Task requirements => Copy without pictures. Please restate each line of the listing exactly.

Study material =>
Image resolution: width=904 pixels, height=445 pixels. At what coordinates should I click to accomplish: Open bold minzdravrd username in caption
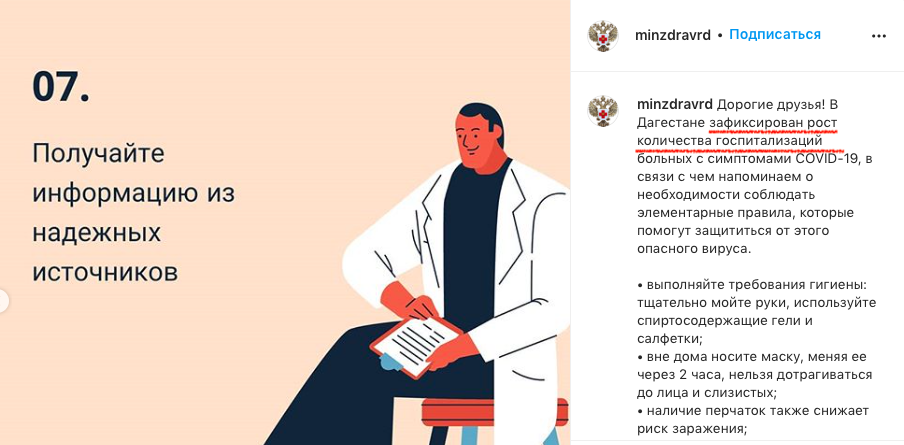[675, 104]
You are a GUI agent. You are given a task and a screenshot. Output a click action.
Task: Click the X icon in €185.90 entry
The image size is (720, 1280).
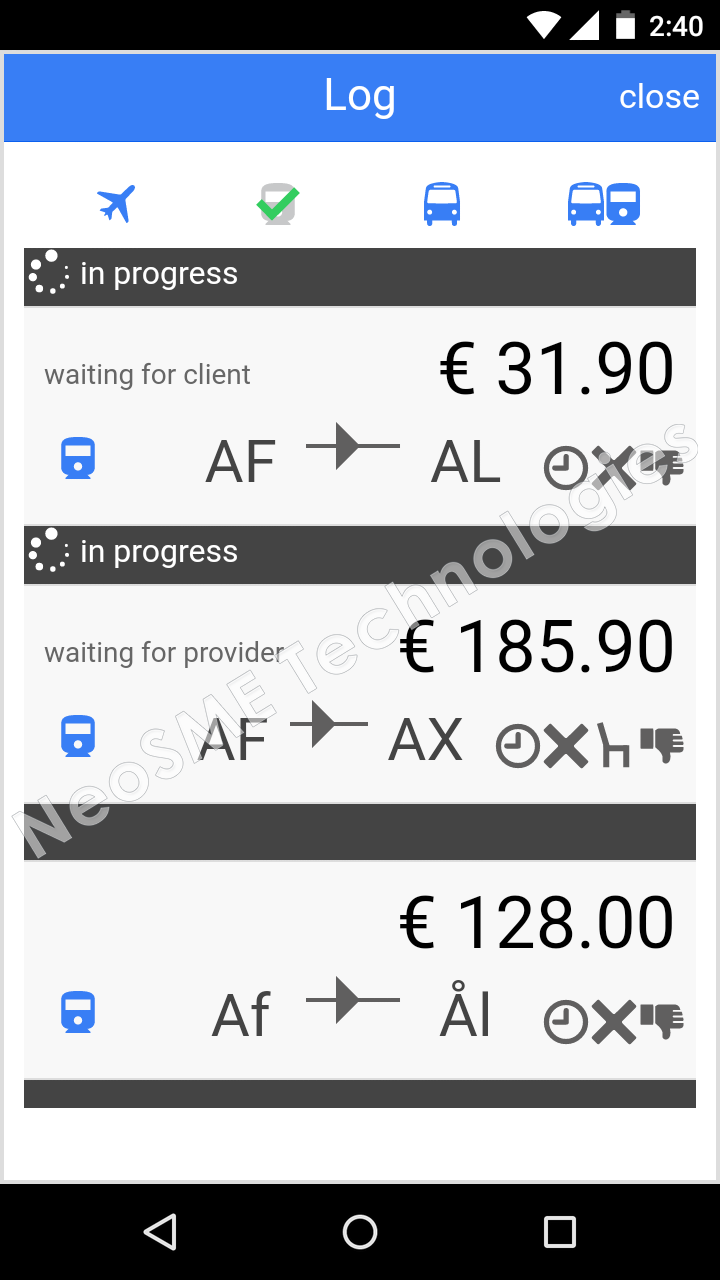click(x=566, y=746)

Your response =>
Image resolution: width=904 pixels, height=445 pixels. At what coordinates should I click to accomplish: Open bold minzdravrd username in caption
[675, 104]
You are a GUI agent. You are given a task and a screenshot. Output a click action.
Task: Click the X icon in €185.90 entry
The image size is (720, 1280).
click(x=566, y=746)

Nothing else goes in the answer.